[Collected data]
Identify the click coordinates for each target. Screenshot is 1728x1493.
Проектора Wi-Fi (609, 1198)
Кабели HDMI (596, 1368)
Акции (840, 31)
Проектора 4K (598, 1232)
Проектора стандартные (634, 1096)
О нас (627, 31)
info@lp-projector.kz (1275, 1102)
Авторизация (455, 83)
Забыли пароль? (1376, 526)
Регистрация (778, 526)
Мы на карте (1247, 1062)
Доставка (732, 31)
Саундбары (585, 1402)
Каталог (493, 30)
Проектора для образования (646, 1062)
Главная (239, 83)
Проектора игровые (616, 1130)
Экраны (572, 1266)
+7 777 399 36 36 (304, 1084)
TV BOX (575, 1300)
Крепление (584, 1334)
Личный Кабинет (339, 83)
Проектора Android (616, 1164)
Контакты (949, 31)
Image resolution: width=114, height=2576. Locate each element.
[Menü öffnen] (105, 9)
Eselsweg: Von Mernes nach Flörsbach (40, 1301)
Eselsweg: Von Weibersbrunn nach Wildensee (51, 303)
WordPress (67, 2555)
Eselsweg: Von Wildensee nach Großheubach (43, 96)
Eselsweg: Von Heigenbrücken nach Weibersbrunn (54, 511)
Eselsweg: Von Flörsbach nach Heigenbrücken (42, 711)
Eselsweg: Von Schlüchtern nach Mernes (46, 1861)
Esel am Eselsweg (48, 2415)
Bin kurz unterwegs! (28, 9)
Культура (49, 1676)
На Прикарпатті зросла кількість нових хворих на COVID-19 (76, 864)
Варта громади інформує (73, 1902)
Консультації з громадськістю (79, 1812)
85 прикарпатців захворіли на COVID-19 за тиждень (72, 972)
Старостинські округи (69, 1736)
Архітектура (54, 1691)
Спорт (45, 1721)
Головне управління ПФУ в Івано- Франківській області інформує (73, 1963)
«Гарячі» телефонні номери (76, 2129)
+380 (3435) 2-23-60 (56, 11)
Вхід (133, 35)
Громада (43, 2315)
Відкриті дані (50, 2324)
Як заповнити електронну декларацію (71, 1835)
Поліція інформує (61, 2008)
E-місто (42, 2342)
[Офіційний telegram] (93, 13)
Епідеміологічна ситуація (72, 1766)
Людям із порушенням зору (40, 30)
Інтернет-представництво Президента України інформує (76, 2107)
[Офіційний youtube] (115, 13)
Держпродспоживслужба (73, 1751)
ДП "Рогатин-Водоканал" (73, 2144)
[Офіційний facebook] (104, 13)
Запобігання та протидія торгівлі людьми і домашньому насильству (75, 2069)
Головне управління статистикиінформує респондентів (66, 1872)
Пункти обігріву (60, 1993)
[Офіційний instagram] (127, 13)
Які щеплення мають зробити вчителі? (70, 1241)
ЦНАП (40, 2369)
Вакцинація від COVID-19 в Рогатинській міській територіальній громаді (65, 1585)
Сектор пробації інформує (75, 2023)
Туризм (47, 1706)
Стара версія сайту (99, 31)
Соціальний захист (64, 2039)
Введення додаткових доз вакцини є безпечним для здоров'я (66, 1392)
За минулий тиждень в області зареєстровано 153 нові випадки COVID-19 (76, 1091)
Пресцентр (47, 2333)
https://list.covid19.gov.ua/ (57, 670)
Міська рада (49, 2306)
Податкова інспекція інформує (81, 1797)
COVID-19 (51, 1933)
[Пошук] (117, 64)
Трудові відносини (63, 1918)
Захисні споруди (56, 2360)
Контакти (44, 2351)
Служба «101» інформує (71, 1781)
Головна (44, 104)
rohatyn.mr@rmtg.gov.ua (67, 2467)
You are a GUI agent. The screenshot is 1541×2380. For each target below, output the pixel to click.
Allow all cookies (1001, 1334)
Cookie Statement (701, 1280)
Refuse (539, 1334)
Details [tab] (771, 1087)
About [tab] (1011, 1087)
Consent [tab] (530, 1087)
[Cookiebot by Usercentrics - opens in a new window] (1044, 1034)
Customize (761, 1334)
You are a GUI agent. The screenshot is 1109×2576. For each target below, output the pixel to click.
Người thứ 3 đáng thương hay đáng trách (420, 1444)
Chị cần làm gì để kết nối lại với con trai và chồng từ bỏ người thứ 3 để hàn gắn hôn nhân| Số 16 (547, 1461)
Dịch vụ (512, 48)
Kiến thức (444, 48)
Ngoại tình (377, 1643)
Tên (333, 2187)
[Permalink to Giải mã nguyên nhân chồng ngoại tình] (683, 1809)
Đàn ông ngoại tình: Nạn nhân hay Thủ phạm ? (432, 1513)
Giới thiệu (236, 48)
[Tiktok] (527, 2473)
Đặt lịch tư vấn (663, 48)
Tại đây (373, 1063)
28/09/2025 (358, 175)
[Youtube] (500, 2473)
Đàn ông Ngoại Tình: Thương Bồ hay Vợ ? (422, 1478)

→ **PROMPT**
The answer should be one number: how many lines in the data contain the word "Mernes".

→ **SOLUTION BELOW**
2